- Work instruction:
Could you set down exactly the lines of the data below, starting at the one that holds "You are a GUI" and ending at the one that holds "Task: Click the Skip button", both included, and only those?

[[ Provided data, beginning ]]

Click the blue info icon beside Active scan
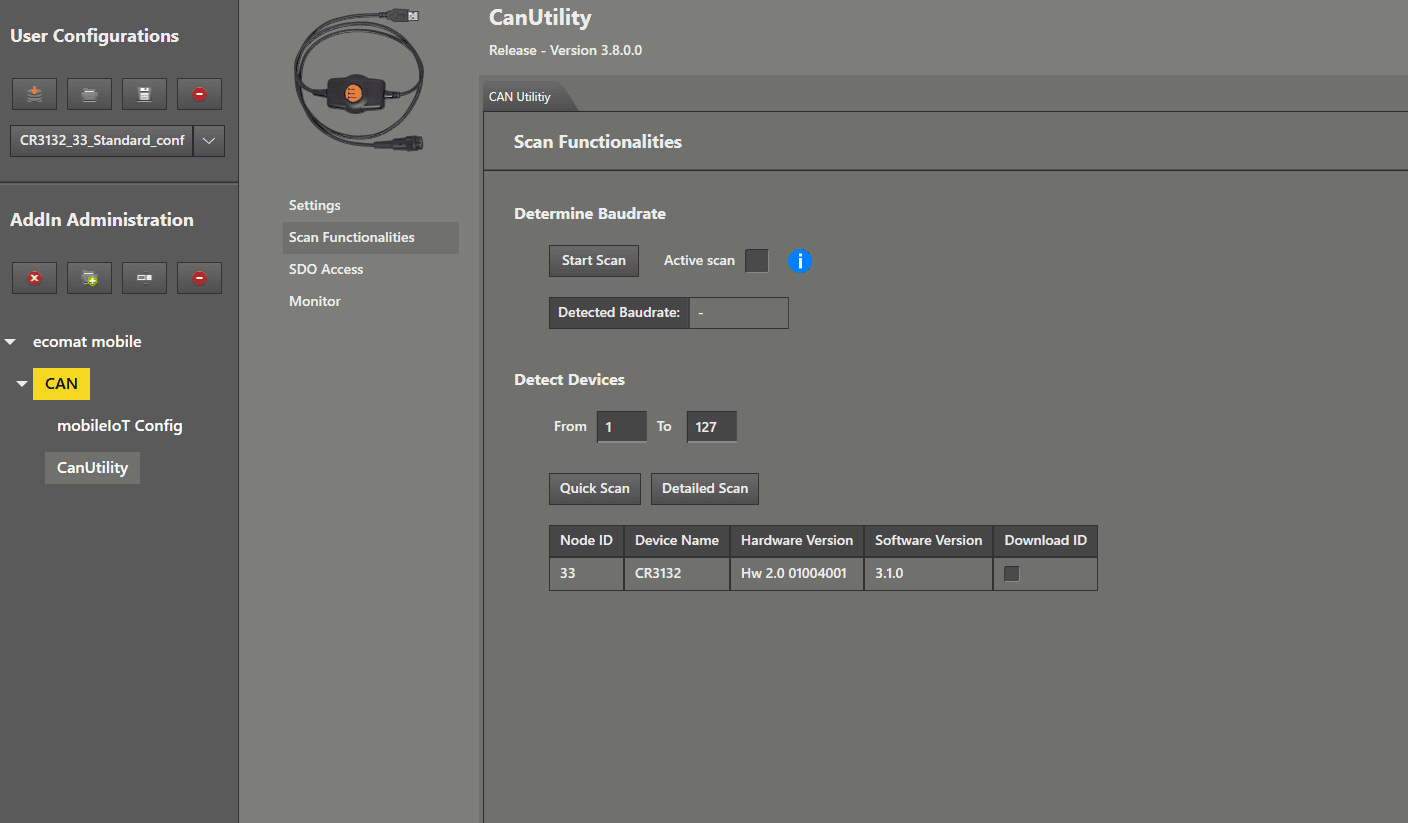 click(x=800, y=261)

[[ Provided data, end ]]
[[ Provided data, beginning ]]

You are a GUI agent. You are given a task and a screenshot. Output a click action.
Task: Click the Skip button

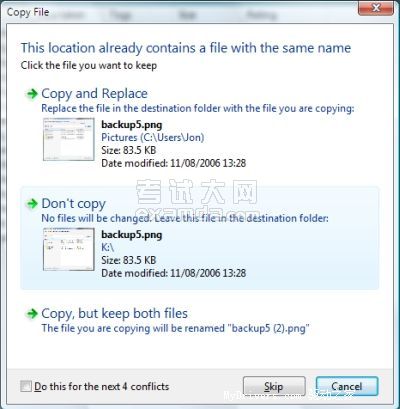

[[ Provided data, end ]]
[[ Provided data, beginning ]]

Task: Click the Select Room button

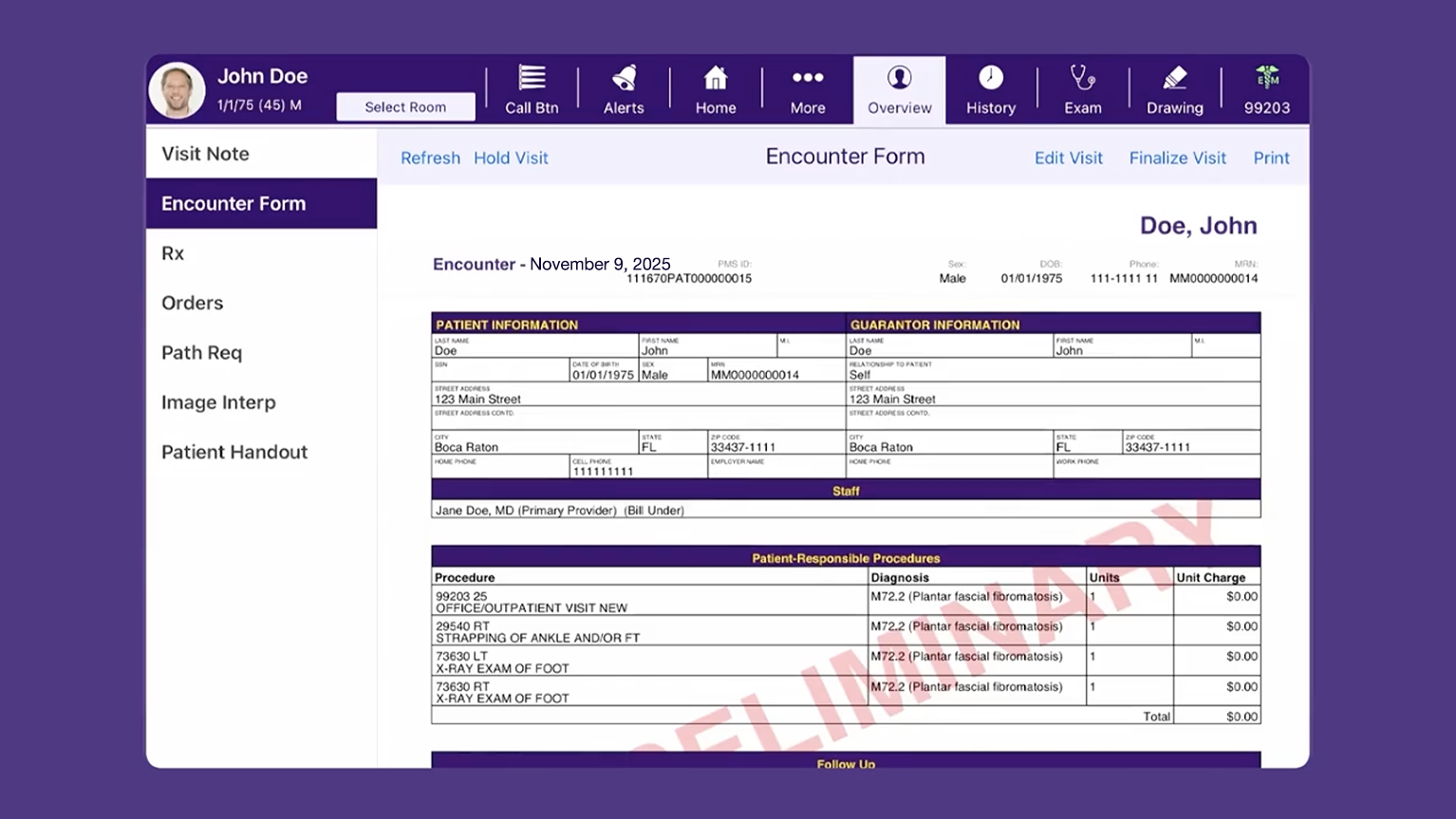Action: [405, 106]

[[ Provided data, end ]]

- Response for this exercise:
You are a GUI agent. You are given a task and a screenshot. Output a click action.
Task: Click the Skip button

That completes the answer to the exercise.